◆ What to produce ◆
Rename "Ferienwohnung" to "Apartment" in the part of the items that opens with the line containing "Chính Sách Bảo Mật (666, 1296)" and runs through the end of the items, keeping everything else unchanged. Give back only those lines, without the pictures.

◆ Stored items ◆
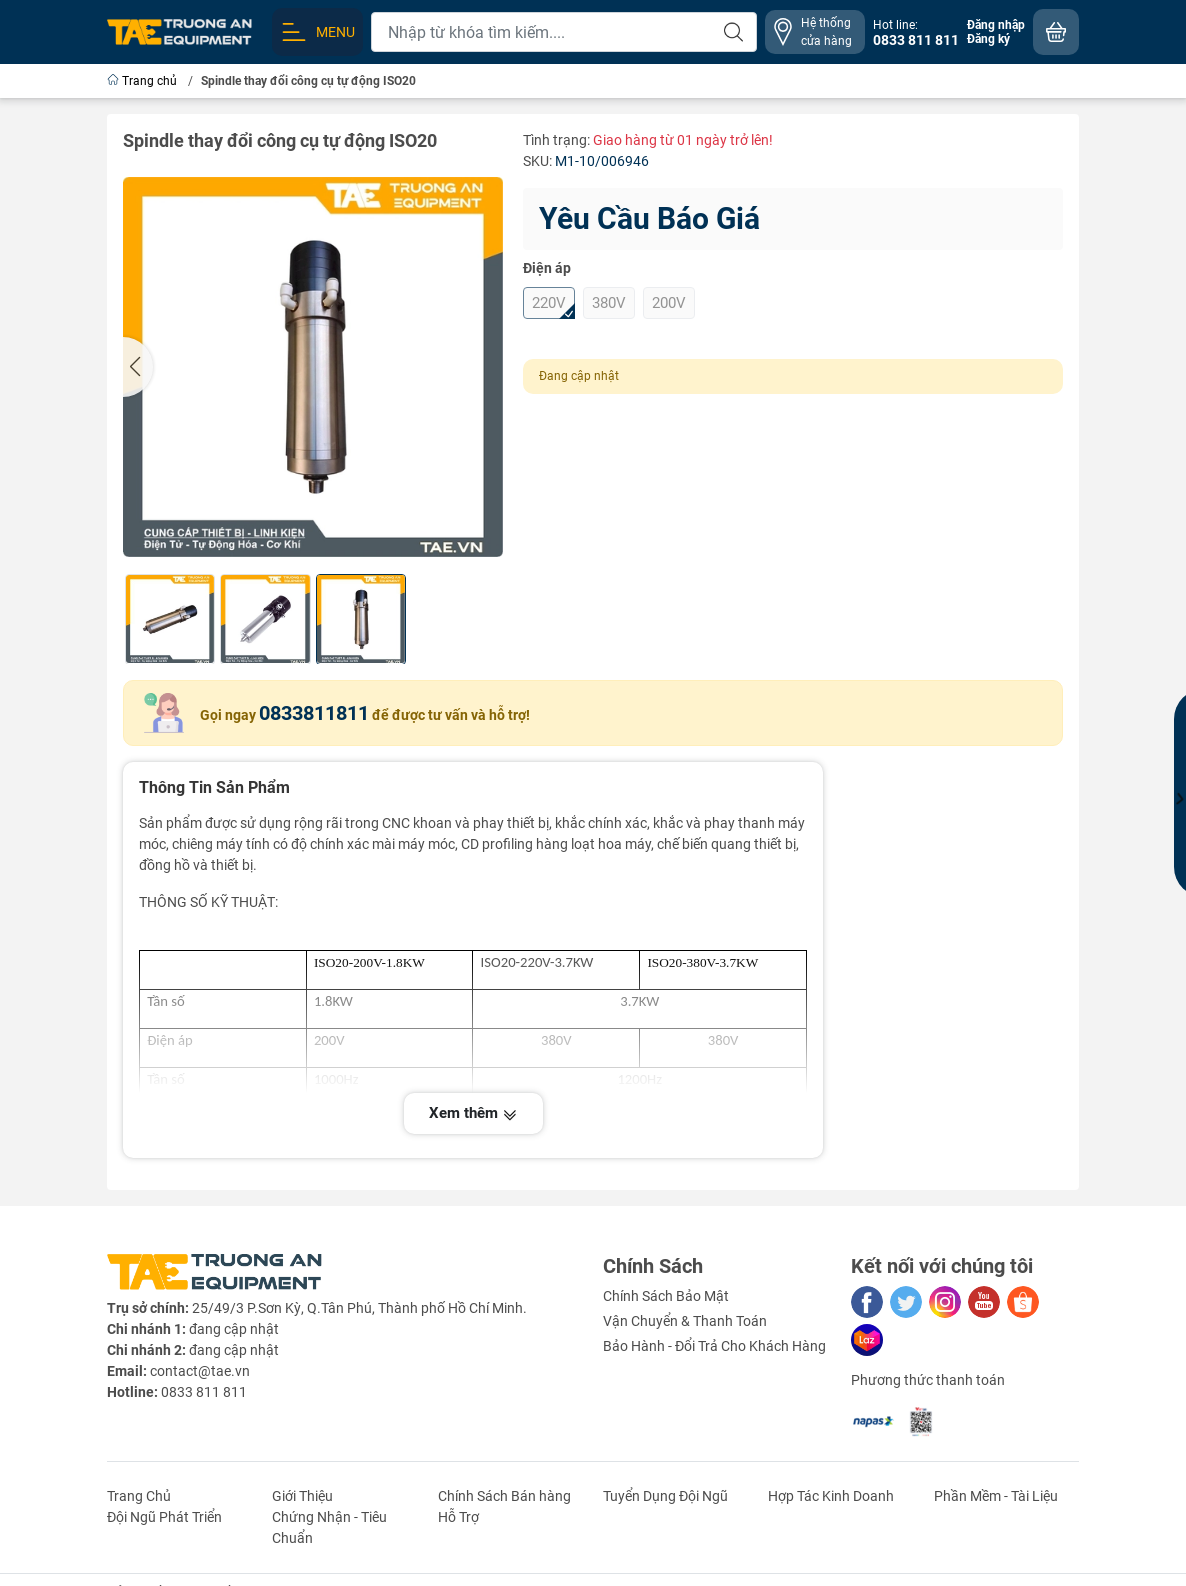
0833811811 (314, 713)
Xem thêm (473, 1112)
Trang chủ (143, 81)
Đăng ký (988, 39)
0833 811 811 (204, 1392)
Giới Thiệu (302, 1496)
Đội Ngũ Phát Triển (164, 1517)
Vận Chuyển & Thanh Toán (685, 1321)
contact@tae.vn (200, 1371)
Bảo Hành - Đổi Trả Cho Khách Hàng (714, 1346)
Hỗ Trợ (458, 1517)
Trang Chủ (139, 1496)
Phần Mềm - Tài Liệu (996, 1496)
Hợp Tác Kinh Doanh (831, 1496)
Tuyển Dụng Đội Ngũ (665, 1496)
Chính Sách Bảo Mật (666, 1296)
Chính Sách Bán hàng (504, 1496)
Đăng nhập (996, 25)
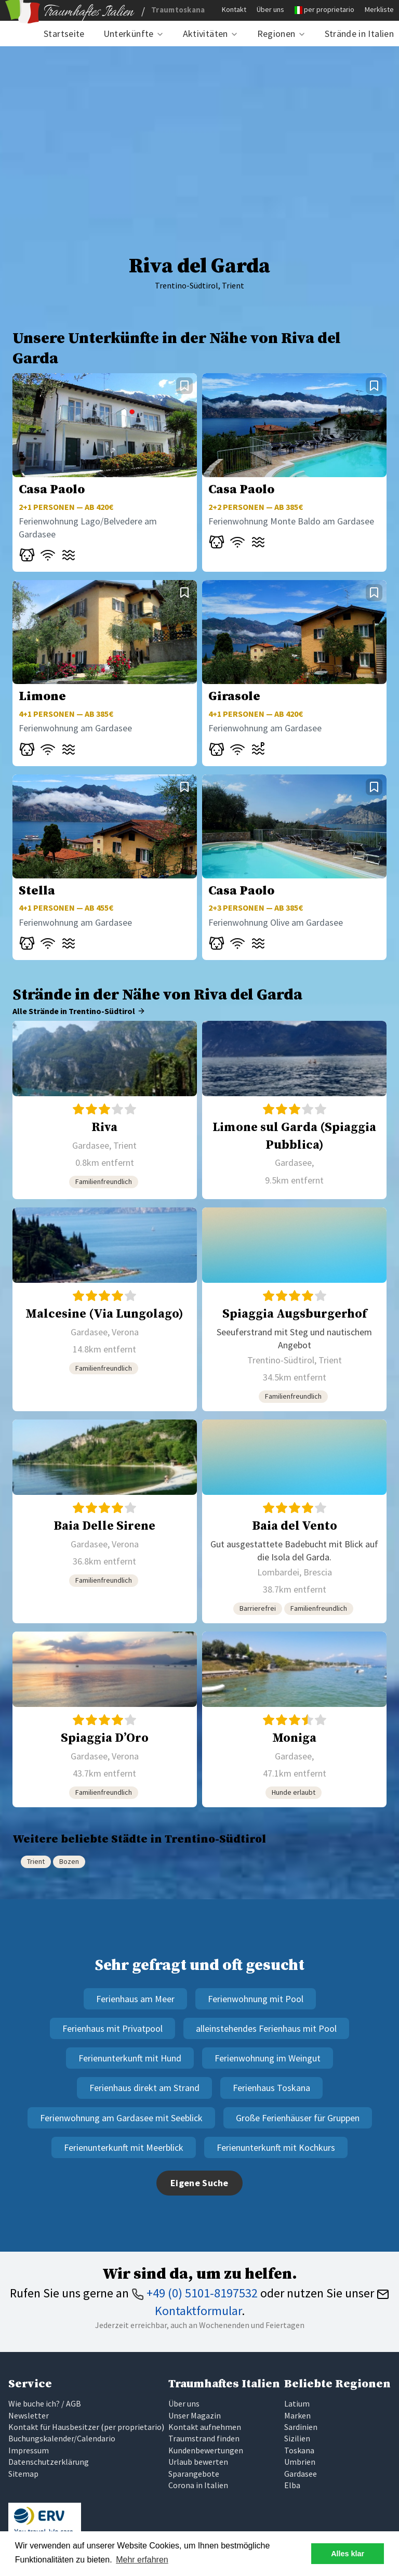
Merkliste (379, 9)
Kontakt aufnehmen (204, 2427)
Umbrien (299, 2461)
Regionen (276, 34)
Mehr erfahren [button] (142, 2559)
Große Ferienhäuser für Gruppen (298, 2118)
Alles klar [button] (347, 2553)
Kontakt (234, 9)
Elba (292, 2485)
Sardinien (300, 2427)
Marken (297, 2415)
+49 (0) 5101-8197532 (194, 2293)
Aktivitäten (205, 34)
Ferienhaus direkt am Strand (144, 2088)
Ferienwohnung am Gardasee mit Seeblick (121, 2118)
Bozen (69, 1861)
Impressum (28, 2450)
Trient (36, 1861)
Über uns (270, 9)
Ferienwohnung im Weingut (268, 2058)
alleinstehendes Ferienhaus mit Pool (266, 2028)
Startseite (64, 34)
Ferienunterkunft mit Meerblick (123, 2147)
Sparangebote (193, 2473)
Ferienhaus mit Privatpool (112, 2028)
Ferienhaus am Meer (135, 1999)
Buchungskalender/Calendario (61, 2438)
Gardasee (300, 2473)
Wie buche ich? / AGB (44, 2403)
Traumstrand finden (204, 2438)
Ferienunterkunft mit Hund (129, 2058)
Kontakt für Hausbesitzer (53, 2427)
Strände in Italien (359, 34)
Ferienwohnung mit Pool (255, 1999)
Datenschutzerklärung (48, 2461)
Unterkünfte (128, 34)
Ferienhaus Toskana (271, 2088)
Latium (297, 2403)
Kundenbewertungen (205, 2450)
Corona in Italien (198, 2485)
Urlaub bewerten (198, 2461)
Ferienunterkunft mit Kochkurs (276, 2147)
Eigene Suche (199, 2183)
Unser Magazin (194, 2415)
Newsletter (28, 2415)
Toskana (299, 2450)
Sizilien (297, 2438)
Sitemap (23, 2473)
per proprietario (329, 9)
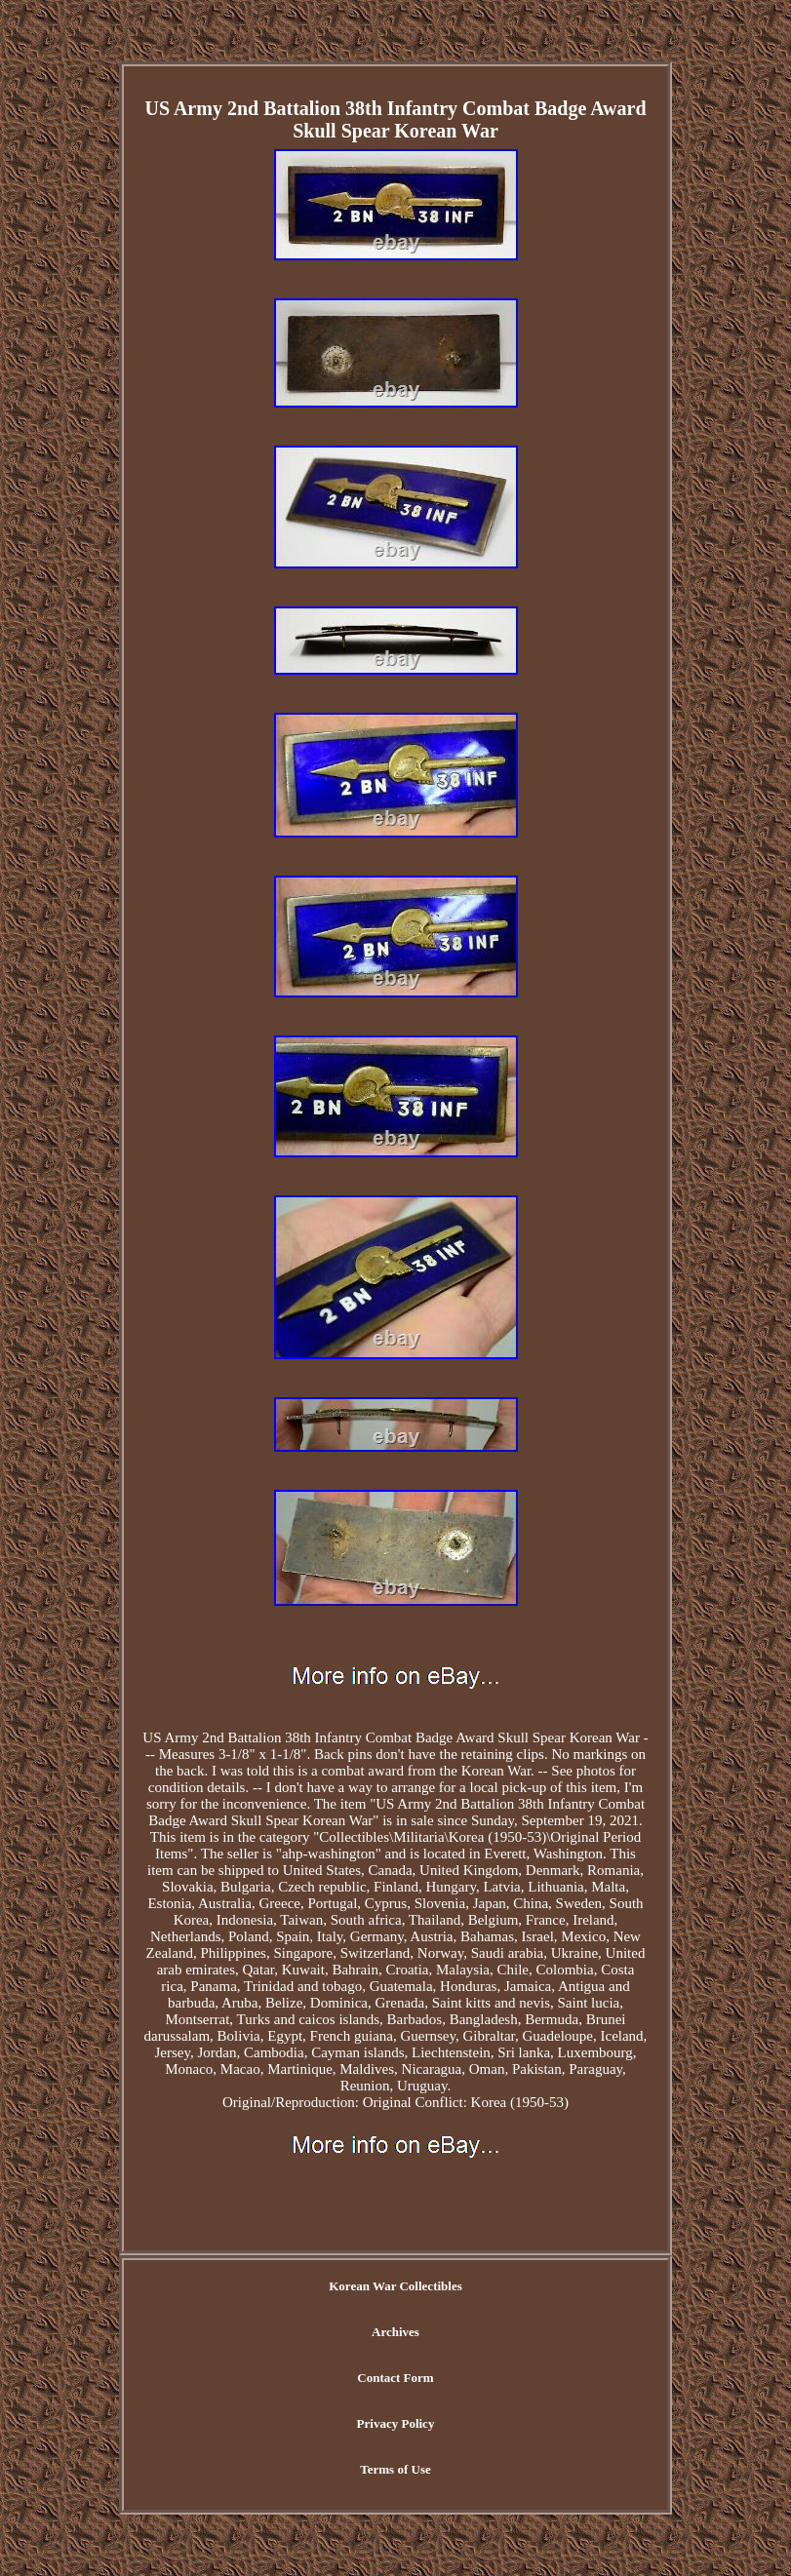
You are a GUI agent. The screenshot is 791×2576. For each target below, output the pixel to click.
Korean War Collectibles (395, 2286)
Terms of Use (395, 2469)
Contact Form (395, 2377)
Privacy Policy (396, 2423)
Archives (395, 2331)
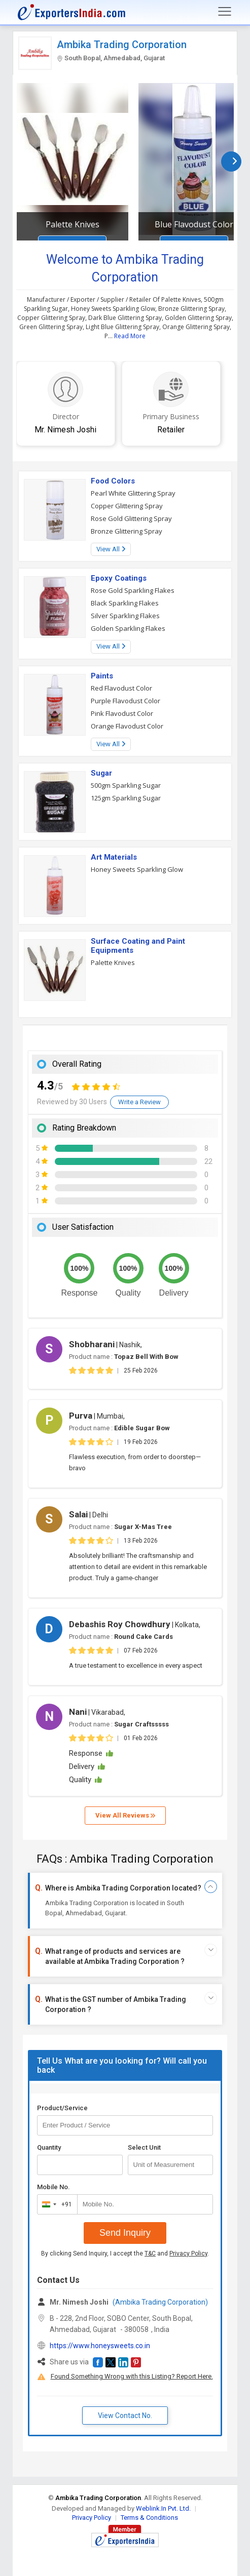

◆ Reply ◆
Chính Sách Bảo Mật (666, 1296)
Chính Sách Bán hàng (504, 1496)
Đăng nhập (996, 25)
Merkliste (379, 9)
Kontakt aufnehmen (204, 2427)
Umbrien (299, 2461)
Regionen (276, 34)
Mehr erfahren [button] (142, 2559)
Große Ferienhäuser für Gruppen (298, 2118)
Alles klar [button] (347, 2553)
Kontakt (234, 9)
Elba (292, 2485)
Sardinien (300, 2427)
Marken (297, 2415)
+49 (0) 5101-8197532 (194, 2293)
Aktivitäten (205, 34)
Ferienhaus direkt am Strand (144, 2088)
Apartment am Gardasee mit Seeblick (121, 2118)
Bozen (69, 1861)
Impressum (28, 2450)
Trient (36, 1861)
Über uns (270, 9)
Apartment im Weingut (268, 2058)
alleinstehendes Ferienhaus mit Pool (266, 2028)
Startseite (64, 34)
Ferienunterkunft mit Meerblick (123, 2147)
Sparangebote (193, 2473)
Ferienhaus mit Privatpool (112, 2028)
Ferienhaus am Meer (135, 1999)
Buchungskalender/Calendario (61, 2438)
Gardasee (300, 2473)
Wie buche ich? / AGB (44, 2403)
Traumstrand finden (204, 2438)
Ferienunterkunft mit Hund (129, 2058)
Kontakt für Hausbesitzer (53, 2427)
Strände in Italien (359, 34)
Apartment mit Pool (255, 1999)
Datenschutzerklärung (48, 2461)
Unterkünfte (128, 34)
Ferienhaus Toskana (271, 2088)
Latium (297, 2403)
Kundenbewertungen (205, 2450)
Corona in Italien (198, 2485)
Urlaub bewerten (198, 2461)
Ferienunterkunft mit Kochkurs (276, 2147)
Eigene Suche (199, 2183)
Unser Magazin (194, 2415)
Newsletter (28, 2415)
Toskana (299, 2450)
Sizilien (297, 2438)
Sitemap (23, 2473)
per proprietario (329, 9)
You are a GUI agent. The screenshot is 791×2576. For each target below, output the pixel to click.
Korean War Collectibles (395, 2286)
Terms of Use (395, 2469)
Contact Form (395, 2377)
Privacy Policy (396, 2423)
Archives (395, 2331)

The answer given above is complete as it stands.